(What to produce): Take the data below and extract the lines from the one with "Task: Click the grey" to the one with "Task: Expand the 一窗口统办 submenu arrow", inclusive, exactly as written.

|---|

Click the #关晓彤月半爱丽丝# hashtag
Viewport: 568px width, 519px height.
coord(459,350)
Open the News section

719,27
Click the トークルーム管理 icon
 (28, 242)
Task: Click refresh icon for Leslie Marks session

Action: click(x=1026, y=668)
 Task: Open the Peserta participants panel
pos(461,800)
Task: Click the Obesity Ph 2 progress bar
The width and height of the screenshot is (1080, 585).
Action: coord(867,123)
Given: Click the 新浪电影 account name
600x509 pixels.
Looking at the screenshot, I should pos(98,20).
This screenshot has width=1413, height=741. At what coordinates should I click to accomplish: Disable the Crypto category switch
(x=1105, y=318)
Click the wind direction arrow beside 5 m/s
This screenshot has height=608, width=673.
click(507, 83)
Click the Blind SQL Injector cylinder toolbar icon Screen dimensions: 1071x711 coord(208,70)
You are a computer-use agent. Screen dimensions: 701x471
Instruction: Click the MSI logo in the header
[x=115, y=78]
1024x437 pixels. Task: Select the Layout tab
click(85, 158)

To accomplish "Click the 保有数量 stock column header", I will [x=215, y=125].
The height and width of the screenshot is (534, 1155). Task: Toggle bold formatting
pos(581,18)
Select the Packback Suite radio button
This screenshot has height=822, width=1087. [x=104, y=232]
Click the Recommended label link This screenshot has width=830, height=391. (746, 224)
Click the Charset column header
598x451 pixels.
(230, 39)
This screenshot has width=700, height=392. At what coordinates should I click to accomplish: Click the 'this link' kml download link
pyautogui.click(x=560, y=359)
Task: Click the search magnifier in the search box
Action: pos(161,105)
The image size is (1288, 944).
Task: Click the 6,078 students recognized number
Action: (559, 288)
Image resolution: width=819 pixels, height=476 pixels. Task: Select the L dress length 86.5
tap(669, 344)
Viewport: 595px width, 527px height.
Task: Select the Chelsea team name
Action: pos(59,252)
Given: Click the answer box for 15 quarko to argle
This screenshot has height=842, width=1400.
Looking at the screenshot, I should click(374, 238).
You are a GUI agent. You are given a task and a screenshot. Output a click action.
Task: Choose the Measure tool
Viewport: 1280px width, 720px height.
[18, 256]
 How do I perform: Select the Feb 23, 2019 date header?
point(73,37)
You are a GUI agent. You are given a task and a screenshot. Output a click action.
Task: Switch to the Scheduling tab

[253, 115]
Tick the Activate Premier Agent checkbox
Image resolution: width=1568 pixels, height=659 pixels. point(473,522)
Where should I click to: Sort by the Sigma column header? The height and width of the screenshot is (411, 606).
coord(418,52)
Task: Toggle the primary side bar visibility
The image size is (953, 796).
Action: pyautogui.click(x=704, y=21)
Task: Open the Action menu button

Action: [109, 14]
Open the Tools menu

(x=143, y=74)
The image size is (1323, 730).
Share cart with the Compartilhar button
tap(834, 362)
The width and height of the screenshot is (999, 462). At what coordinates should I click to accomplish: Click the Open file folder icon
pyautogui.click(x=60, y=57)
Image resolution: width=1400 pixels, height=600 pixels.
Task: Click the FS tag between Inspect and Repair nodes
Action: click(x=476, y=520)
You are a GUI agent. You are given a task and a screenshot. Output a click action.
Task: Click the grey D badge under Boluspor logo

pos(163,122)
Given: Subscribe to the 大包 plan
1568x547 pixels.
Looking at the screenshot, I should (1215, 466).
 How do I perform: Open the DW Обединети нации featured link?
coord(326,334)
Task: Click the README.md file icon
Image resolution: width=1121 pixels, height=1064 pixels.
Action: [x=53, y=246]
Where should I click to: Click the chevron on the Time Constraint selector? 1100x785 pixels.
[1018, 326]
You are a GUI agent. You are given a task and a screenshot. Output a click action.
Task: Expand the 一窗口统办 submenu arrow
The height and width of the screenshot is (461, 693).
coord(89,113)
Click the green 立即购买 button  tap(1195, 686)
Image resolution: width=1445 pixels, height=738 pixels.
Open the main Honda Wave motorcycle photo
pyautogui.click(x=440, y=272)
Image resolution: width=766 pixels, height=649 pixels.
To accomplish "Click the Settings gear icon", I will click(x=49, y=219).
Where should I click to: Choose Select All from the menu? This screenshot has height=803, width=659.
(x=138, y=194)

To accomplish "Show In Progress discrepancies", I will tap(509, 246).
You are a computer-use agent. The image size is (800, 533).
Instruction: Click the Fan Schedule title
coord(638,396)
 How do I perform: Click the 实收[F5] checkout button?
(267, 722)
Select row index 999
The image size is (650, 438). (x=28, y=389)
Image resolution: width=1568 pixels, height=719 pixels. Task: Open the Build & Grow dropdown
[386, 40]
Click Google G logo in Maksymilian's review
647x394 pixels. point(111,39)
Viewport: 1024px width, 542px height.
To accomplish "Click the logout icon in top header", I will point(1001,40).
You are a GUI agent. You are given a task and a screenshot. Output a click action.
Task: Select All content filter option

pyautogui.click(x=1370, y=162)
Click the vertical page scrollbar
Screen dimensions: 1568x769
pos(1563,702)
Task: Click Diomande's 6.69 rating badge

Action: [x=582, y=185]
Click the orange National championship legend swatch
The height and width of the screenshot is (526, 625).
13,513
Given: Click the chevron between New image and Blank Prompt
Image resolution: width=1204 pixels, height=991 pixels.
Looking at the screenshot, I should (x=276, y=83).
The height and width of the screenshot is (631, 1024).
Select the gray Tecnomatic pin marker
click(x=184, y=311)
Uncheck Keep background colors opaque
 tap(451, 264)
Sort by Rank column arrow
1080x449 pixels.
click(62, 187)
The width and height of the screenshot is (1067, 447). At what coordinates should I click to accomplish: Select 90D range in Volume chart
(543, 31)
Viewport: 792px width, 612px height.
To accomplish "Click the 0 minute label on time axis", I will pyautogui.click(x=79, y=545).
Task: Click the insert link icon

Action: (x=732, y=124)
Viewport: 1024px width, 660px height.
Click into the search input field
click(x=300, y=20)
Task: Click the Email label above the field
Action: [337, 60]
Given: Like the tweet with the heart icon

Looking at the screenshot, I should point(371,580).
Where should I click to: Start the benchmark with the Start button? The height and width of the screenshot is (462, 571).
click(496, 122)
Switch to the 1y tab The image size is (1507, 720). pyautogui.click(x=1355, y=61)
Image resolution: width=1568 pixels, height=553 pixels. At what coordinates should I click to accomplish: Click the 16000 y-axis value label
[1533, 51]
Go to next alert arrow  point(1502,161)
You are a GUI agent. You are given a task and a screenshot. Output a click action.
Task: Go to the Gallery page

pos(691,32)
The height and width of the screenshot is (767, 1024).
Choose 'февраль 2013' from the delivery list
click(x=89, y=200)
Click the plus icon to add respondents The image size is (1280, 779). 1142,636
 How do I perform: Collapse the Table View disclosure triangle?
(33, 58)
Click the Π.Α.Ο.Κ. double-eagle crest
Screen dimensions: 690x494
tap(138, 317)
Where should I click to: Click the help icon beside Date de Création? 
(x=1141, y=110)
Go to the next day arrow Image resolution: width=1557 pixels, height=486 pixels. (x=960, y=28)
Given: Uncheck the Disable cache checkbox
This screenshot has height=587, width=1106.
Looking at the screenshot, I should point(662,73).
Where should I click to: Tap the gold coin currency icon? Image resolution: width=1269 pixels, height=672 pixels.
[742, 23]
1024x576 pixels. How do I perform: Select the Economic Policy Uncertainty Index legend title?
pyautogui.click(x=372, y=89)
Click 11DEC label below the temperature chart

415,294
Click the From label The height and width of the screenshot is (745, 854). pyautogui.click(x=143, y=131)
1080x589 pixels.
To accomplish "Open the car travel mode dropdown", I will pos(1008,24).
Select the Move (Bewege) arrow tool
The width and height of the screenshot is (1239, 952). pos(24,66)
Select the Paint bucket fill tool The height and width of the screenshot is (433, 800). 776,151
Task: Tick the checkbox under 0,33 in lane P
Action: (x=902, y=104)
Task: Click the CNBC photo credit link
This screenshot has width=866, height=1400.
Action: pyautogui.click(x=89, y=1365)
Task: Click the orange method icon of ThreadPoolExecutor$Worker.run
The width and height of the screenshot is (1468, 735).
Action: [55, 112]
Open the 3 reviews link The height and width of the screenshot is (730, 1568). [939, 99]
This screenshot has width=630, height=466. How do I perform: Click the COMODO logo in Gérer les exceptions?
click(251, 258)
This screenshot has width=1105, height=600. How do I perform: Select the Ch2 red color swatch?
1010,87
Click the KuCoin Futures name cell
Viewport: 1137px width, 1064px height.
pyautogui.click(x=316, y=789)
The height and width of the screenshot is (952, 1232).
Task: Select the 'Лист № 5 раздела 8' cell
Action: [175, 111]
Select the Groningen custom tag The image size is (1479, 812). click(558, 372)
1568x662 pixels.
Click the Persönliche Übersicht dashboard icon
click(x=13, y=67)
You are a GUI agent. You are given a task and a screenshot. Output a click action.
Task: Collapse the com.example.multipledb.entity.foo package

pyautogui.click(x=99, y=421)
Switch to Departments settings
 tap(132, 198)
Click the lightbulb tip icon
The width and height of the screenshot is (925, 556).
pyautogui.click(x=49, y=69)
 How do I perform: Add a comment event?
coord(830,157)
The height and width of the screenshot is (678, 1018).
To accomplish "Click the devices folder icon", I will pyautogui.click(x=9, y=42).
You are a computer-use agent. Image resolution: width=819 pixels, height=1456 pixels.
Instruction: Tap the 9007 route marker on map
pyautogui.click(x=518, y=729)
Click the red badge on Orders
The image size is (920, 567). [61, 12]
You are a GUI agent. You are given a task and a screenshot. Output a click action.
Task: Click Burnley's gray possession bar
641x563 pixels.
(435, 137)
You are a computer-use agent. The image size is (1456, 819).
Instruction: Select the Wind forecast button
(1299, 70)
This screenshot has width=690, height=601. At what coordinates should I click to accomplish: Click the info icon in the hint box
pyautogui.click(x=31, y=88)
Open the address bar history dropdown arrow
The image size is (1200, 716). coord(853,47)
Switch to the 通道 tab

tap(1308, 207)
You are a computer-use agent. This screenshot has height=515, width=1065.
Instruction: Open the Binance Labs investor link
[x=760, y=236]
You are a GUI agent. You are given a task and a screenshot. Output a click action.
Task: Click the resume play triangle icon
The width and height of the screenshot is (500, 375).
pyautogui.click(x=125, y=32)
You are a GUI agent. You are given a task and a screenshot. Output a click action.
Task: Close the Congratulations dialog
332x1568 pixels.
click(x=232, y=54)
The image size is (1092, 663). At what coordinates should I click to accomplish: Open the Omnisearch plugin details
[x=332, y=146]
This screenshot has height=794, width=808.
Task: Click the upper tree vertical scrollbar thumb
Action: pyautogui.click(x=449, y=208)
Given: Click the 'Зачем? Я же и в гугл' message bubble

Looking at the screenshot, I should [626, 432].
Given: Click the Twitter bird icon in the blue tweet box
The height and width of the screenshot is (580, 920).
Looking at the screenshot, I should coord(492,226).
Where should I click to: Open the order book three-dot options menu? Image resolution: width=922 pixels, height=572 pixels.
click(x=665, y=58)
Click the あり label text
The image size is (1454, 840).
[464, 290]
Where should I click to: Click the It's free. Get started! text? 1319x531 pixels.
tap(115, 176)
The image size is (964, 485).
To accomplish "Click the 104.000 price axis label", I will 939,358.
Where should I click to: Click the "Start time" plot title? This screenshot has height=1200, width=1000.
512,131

|---|

(Solved problem):
Task: Click the grey D badge under Boluspor logo

pos(163,122)
Given: Subscribe to the 大包 plan
1568x547 pixels.
Looking at the screenshot, I should (1215, 466).
 How do I perform: Open the DW Обединети нации featured link?
coord(326,334)
Task: Click the README.md file icon
Image resolution: width=1121 pixels, height=1064 pixels.
Action: [x=53, y=246]
Where should I click to: Click the chevron on the Time Constraint selector? 1100x785 pixels.
[1018, 326]
You are a GUI agent. You are given a task and a screenshot. Output a click action.
Task: Expand the 一窗口统办 submenu arrow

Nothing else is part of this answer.